Given the straightforward nature of the empirical formula [3], we adopted the K-value approach to scale-up a batch blending operation. We assume that K-value can be used to ensure both comparable lubrication and blend content uniformity across different scales. In this work, we use an early-stage process development case study to demonstrate the use of K-value for batch blending process scale-up. An optimization routine was formulated to design the blending process at the pilot and commercial scales based on lab scale information – acceptable K-value range – to achieve maximum operational flexibility for process scale-up. Viable design spaces were successfully identified across various bin sizes through the optimization framework and tablets generated using the blend demonstrated acceptable quality attributes. Through this work, we highlight that while elegant algorithms and workflows exist for obtaining maximal design spaces in the form of mathematical functions of control variables [4-7], a simple optimization formulation like the one discussed here can be sufficient to obtain acceptable design spaces for batch blending scale up that are easily implementable while guaranteeing tablet quality attributes.
References:
[1] Kushner, J. and H. Schlack, Commercial scale validation of a process scale-up model for lubricant blending of pharmaceutical powders. International Journal of Pharmaceutics, 2014. 475(1): p. 147-155.

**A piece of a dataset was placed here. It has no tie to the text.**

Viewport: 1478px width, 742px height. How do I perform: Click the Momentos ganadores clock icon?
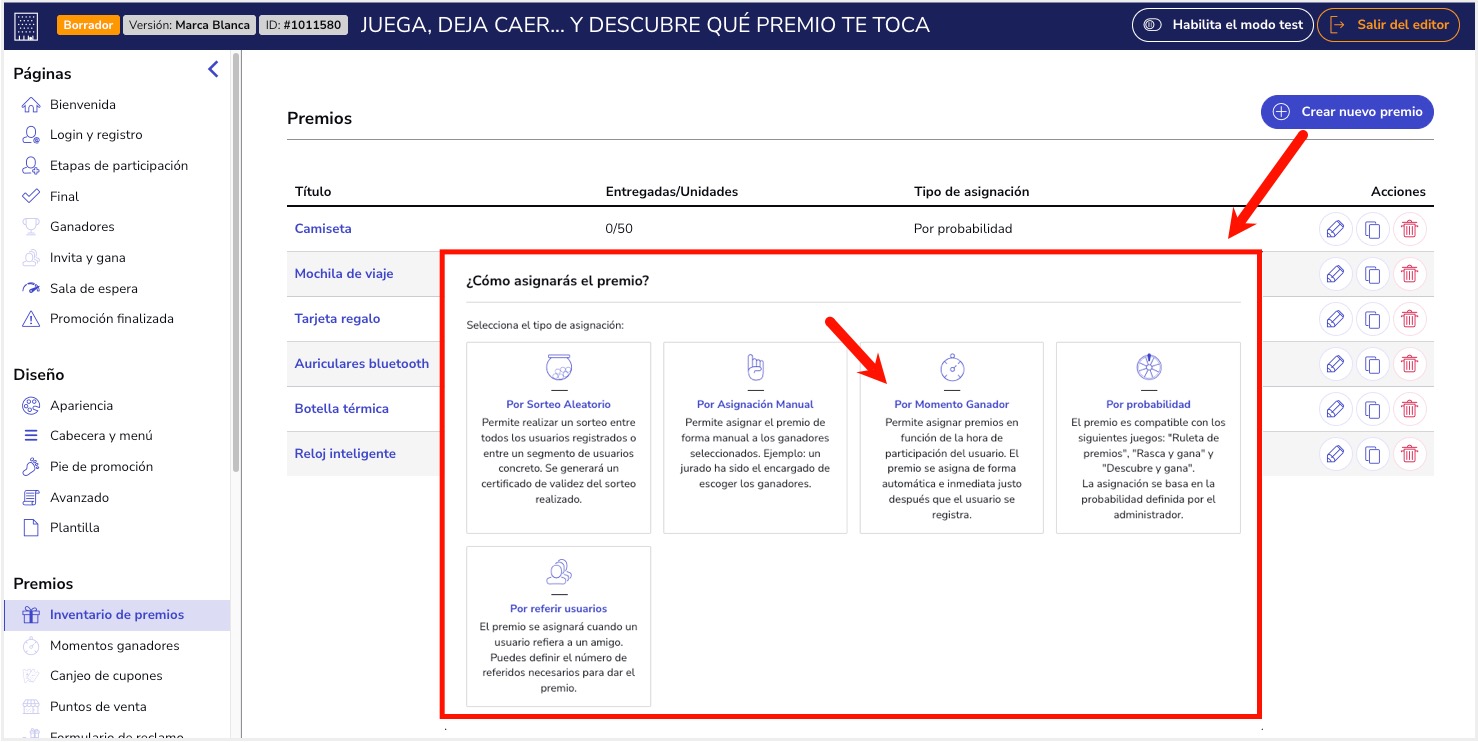(31, 645)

[2] Nassar, J., et al., Lubrication empirical model to predict tensile strength of directly compressed powder blends. International Journal of Pharmaceutics, 2021. 592: p. 119980.
[3] Kushner, J., Incorporating Turbula mixers into a blending scale-up model for evaluating the effect of magnesium stearate on tablet tensile strength and bulk specific volume. International Journal of Pharmaceutics, 2012. 429(1): p. 1-11.

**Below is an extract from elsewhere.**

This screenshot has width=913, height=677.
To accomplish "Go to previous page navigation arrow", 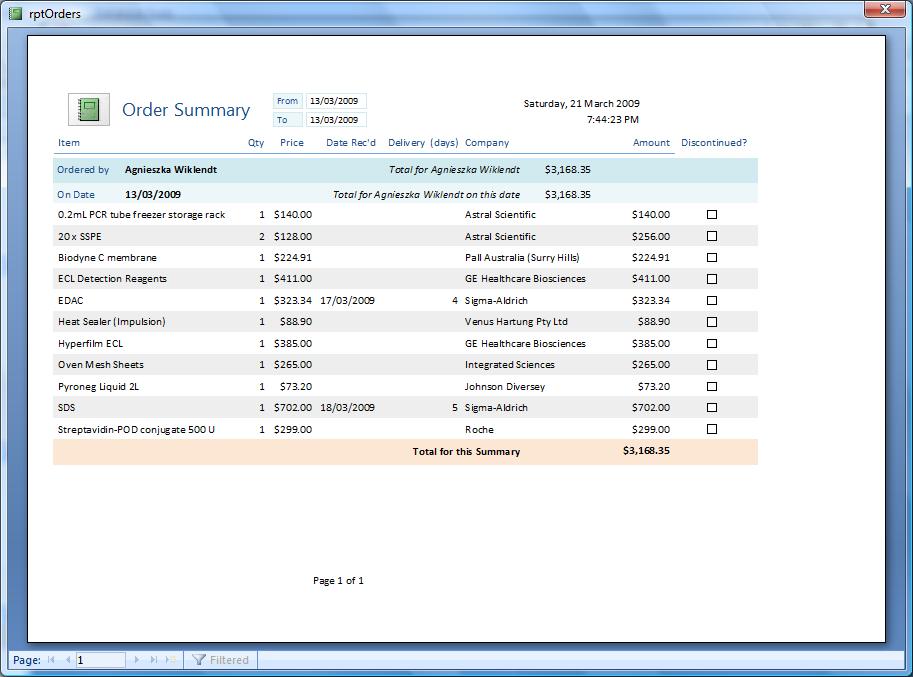I will point(67,660).
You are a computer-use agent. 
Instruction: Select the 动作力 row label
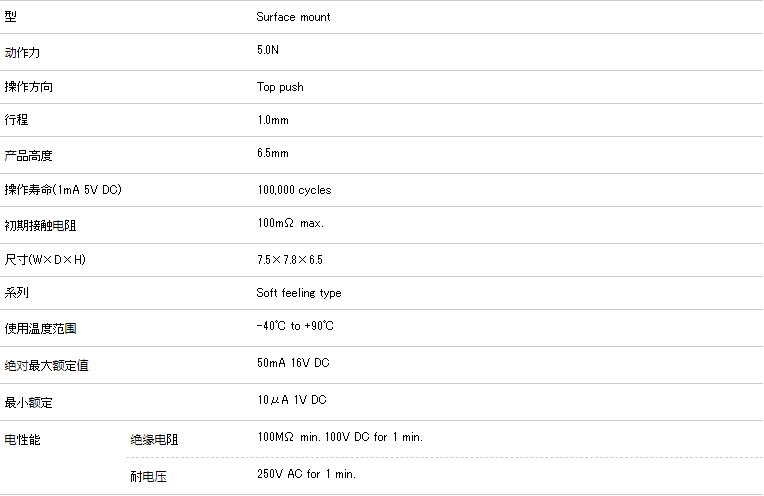(23, 52)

[4] Grossmann, I.E. and C.A. Floudas, Active constraint strategy for flexibility analysis in chemical processes. Computers & Chemical Engineering, 1987. 11(6): p. 675-693.
[5] Boukouvala, F., F.J. Muzzio, and M.G. Ierapetritou, Design Space of Pharmaceutical Processes Using Data-Driven-Based Methods. Journal of Pharmaceutical Innovation, 2010. 5(3): p. 119-137.
[6] Ochoa, M.P., et al., Novel flexibility index formulations for the selection of the operating range within a design space. Computers & Chemical Engineering, 2021. 149: p. 107284.
[7] Zhao, F., et al., Novel formulations of flexibility index and design centering for design space definition. Computers & Chemical Engineering, 2022. 166: p. 107969.